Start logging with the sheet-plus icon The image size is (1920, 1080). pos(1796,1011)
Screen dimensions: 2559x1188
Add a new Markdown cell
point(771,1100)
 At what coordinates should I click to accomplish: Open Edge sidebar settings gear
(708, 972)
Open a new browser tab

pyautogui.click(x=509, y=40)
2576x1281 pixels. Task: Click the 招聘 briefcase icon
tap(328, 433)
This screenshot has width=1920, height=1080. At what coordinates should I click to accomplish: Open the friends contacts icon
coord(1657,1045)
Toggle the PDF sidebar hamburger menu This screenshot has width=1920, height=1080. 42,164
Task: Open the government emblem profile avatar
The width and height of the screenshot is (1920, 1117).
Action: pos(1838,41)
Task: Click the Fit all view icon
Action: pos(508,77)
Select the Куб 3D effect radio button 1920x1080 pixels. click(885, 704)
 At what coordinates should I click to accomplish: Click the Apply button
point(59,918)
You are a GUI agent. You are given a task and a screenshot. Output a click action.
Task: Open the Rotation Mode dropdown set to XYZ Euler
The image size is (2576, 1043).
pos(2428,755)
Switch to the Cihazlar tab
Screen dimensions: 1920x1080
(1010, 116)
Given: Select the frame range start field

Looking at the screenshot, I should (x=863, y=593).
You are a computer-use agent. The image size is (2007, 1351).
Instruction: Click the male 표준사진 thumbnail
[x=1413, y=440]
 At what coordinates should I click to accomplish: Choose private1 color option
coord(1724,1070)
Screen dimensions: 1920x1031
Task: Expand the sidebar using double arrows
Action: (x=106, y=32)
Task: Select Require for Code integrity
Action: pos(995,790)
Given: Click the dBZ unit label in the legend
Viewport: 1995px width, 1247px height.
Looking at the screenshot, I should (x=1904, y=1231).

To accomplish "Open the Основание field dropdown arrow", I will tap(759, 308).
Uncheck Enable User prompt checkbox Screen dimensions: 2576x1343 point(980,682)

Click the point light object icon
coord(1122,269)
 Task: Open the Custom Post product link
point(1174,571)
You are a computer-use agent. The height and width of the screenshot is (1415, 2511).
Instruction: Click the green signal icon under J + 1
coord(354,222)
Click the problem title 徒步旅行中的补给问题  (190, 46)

────

TRY IT —
Say the number of lines in the listing that hold "dropdown", with no added words.

RESPONSE TO THE EXERCISE —
2